Try it out: This section is to provide step-by-step instructions for the reviewer, how they can checkout the branch and exercise the code changes on their laptop. Essentially whatever steps the original developer took to verify the feature works should be repeatable by the reviewer. This can catch some "works on my machine" issues. In my experience, following this process has caught many more issues than simply scanning the code changes in the PR. It's also a useful historical reference for future developers maintaining this code, to know how it can be exercised.
While waiting for their pull request to be reviewed, the developer needs to switch to another task, such as picking up someone else's code to review, or working on a small bugfix or technical debt item that doesn't depend on the current work awaiting review.
When the feedback does come in on their PR, then another context shift is necessary to address the comments, and make further code changes if necessary. Another source of context shifting can be if an urgent production issue arises, or priorities change and the developer needs to switch to a different, now more important task.
All of these activities take additional time, and depending on how busy the team is, it could take a few days or more to receive feedback on the PR, address it, then have the reviewer go over it again.
After the code review feedback has been addressed and the PR approved, the developer needs to merge the PR, and follow the procedure to get the code into production.
Ideally a CI/CD pipeline is in place to automate this activity, but there could still be some effort involved such as monitoring the deployment job, verifying the feature in production, and checking production logs to ensure all is well.
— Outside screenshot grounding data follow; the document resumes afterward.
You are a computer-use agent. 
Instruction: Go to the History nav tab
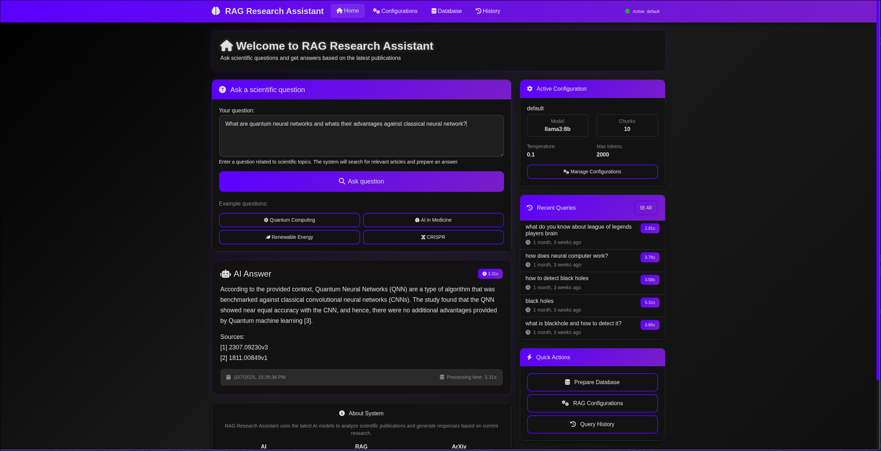click(x=488, y=11)
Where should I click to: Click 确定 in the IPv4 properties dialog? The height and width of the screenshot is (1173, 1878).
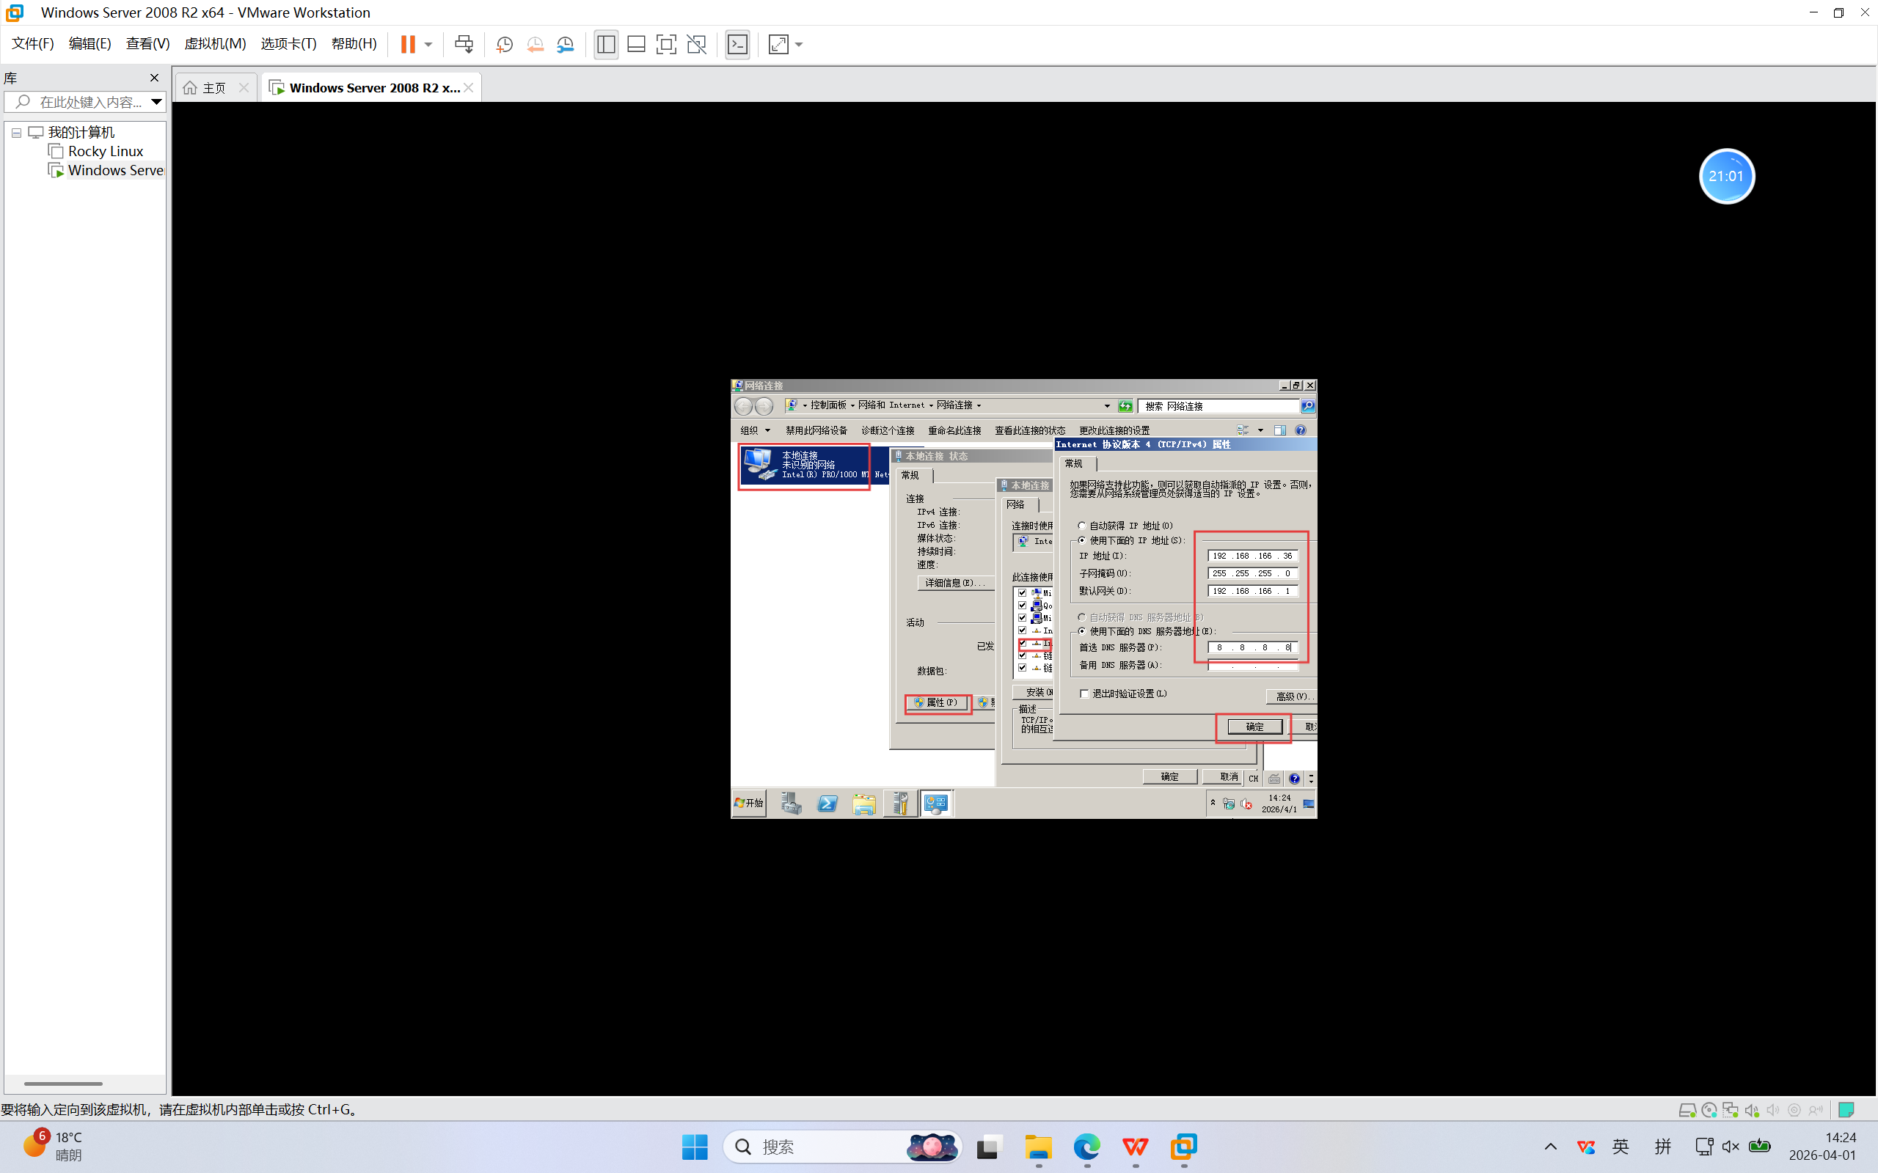(1254, 727)
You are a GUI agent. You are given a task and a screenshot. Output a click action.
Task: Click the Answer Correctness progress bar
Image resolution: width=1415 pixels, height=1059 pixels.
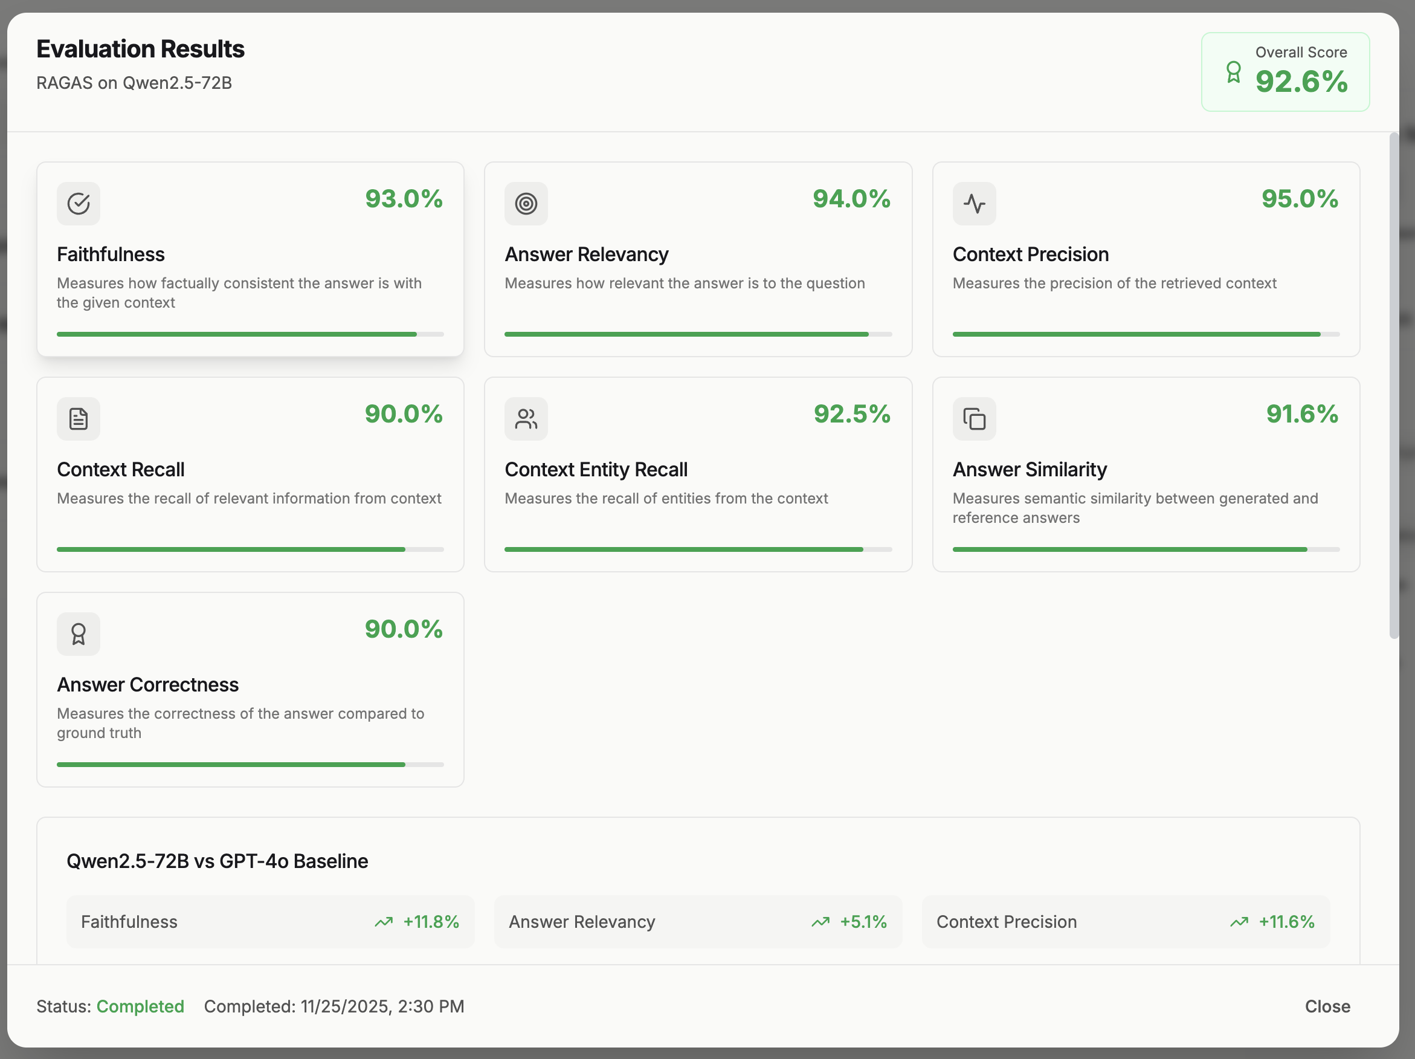click(249, 764)
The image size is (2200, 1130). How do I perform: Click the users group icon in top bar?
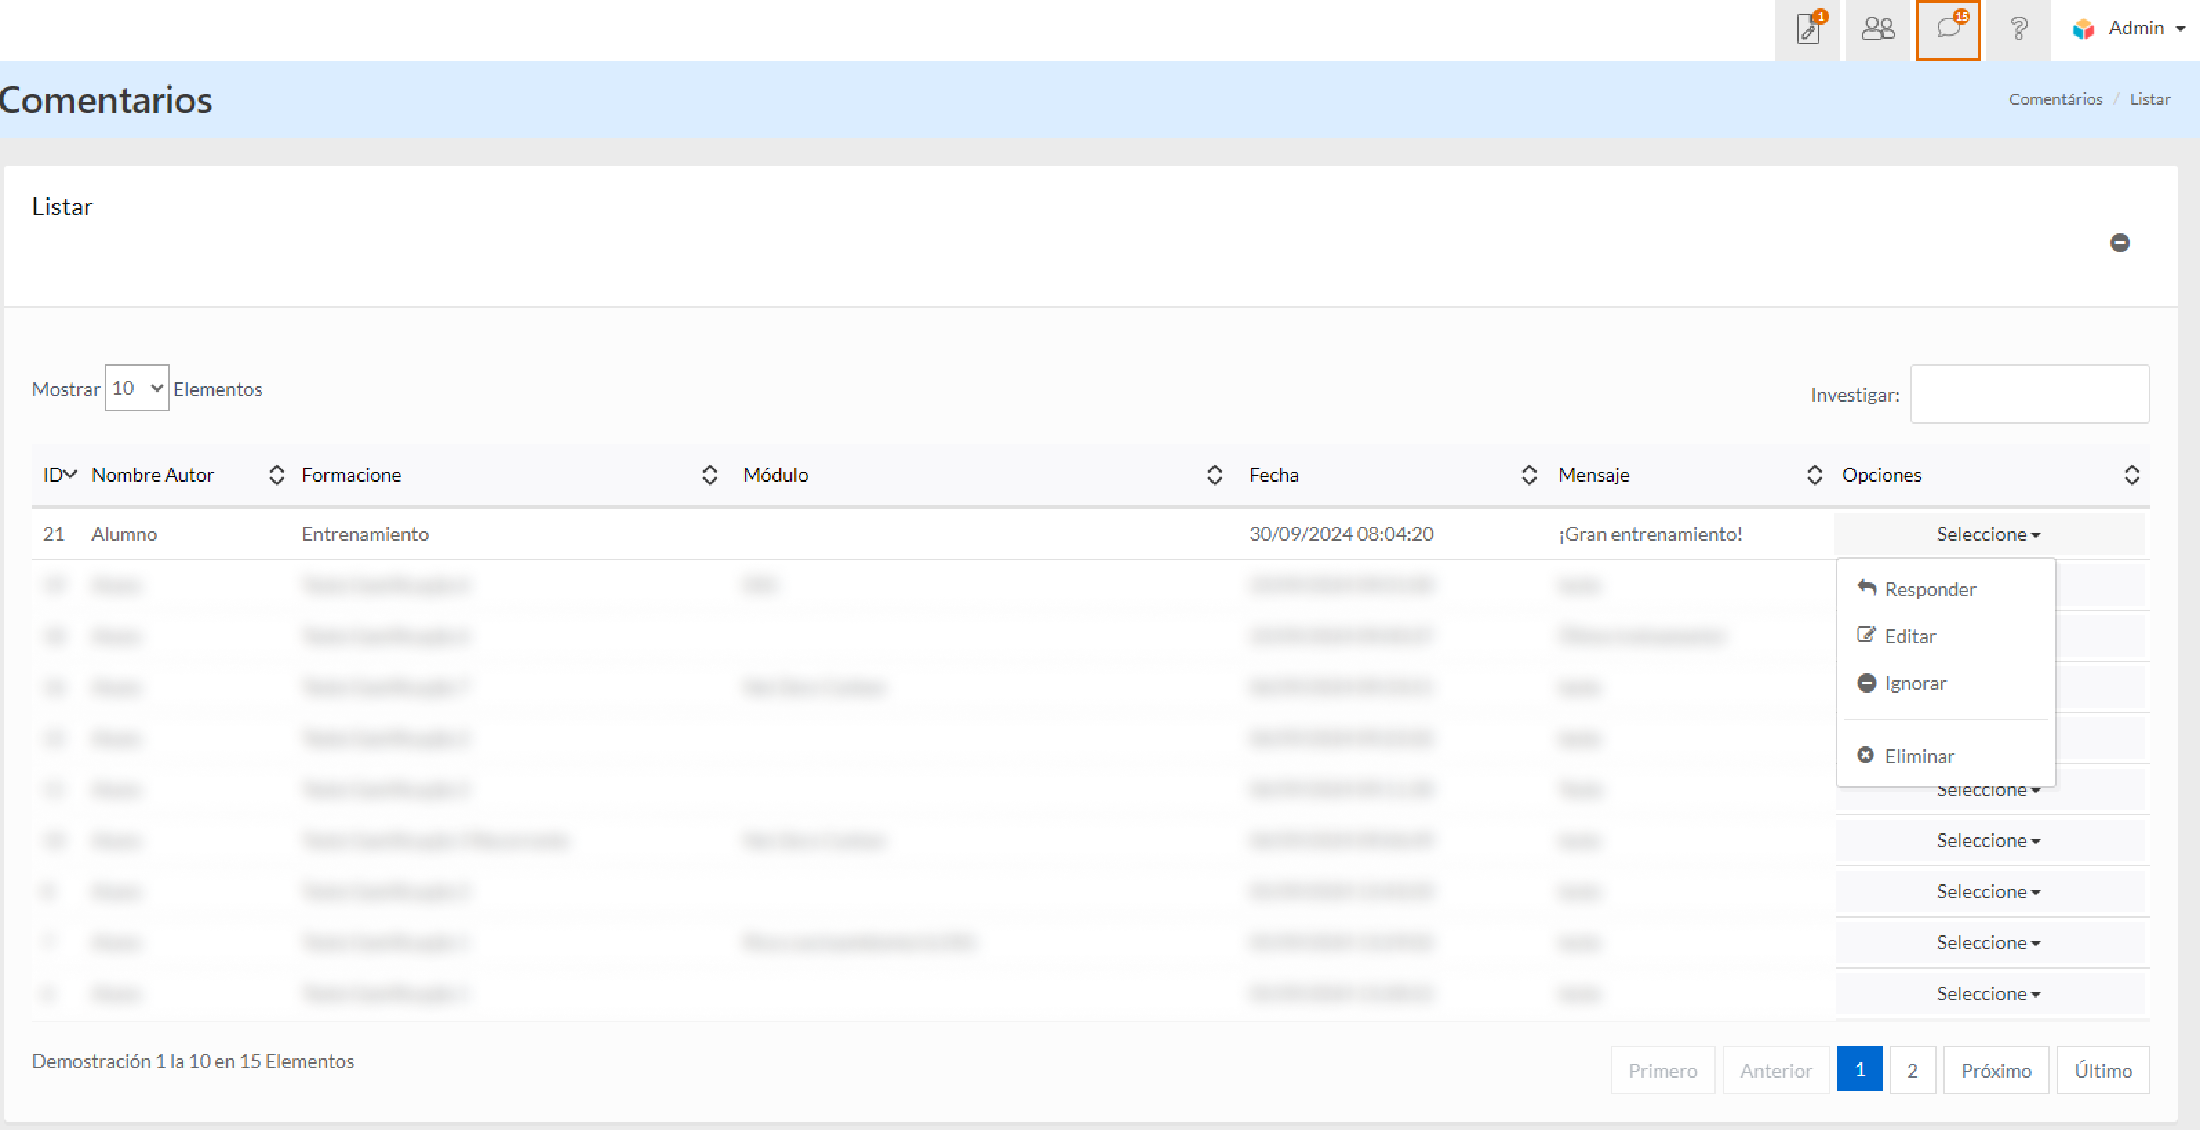click(x=1877, y=30)
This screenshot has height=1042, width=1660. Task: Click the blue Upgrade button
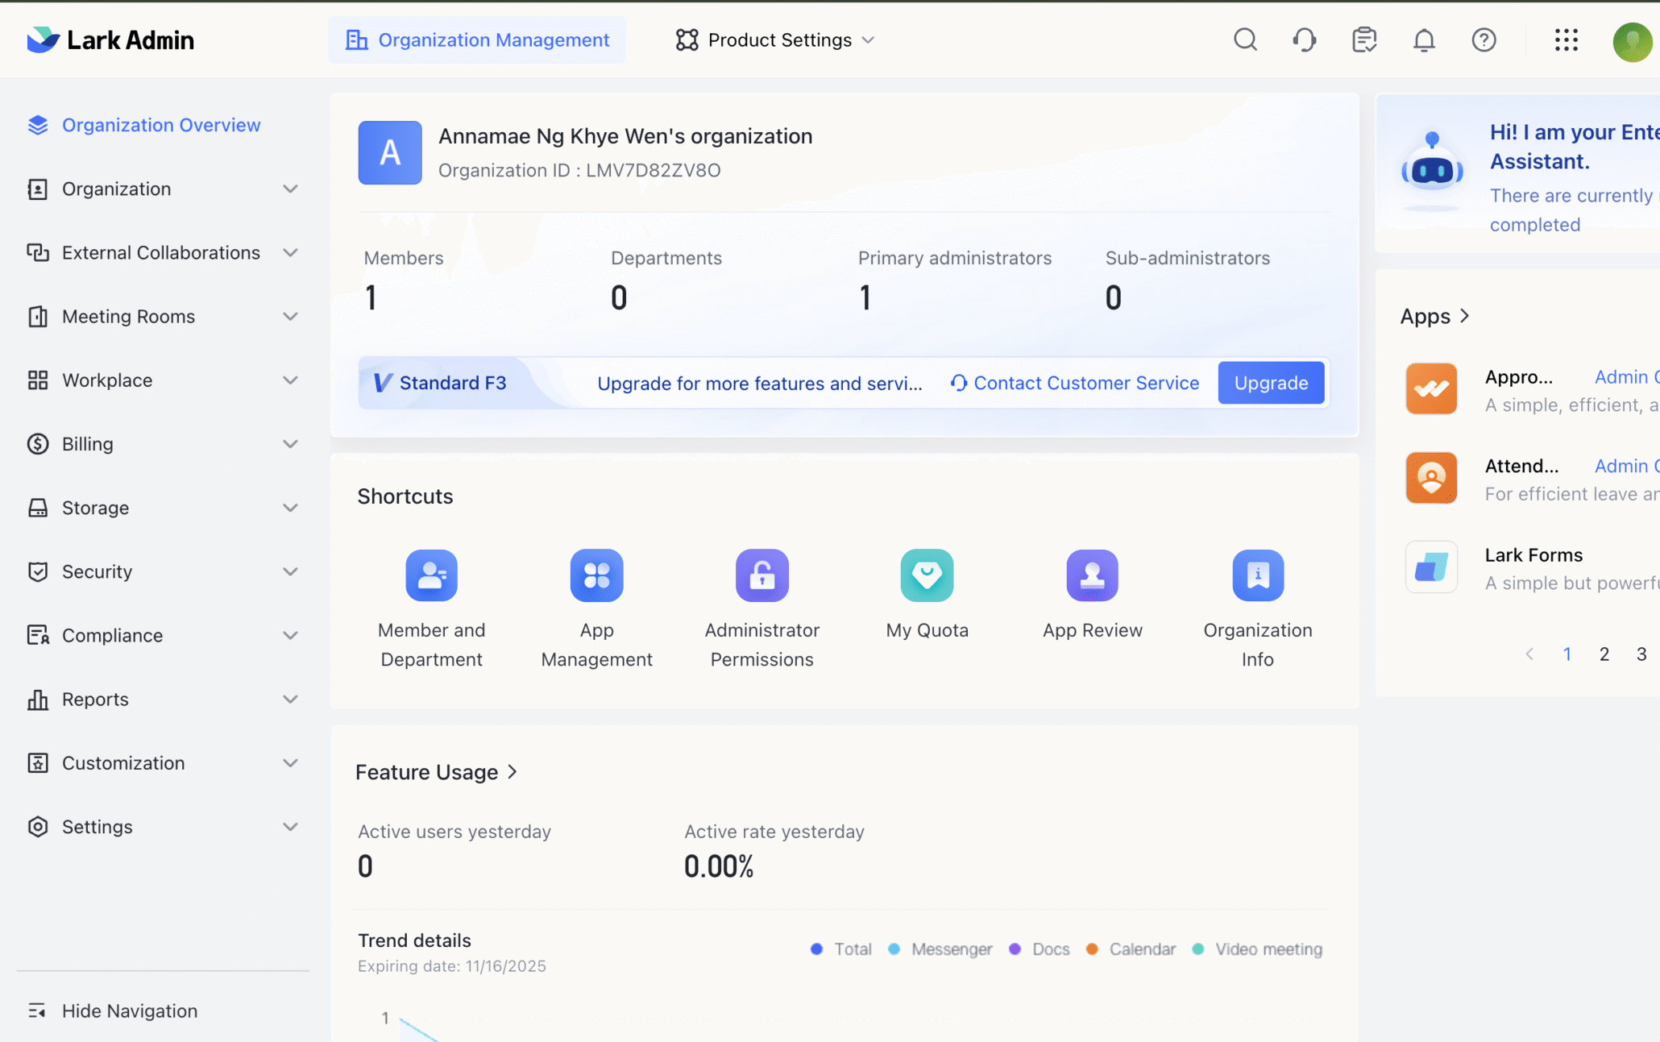(x=1271, y=383)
So what to do with all this information? It's important to remember than when a manager is asking how long a feature will take, they really mean how many days between today and the day the feature is in production and customers are able to use it. This post has covered many other activities besides writing the code that are needed for this to happen. If you're a developer, keep these in mind when providing estimates. If you're a manager, also keep this in mind when you hear the estimates, that it covers a lot more than just implementation.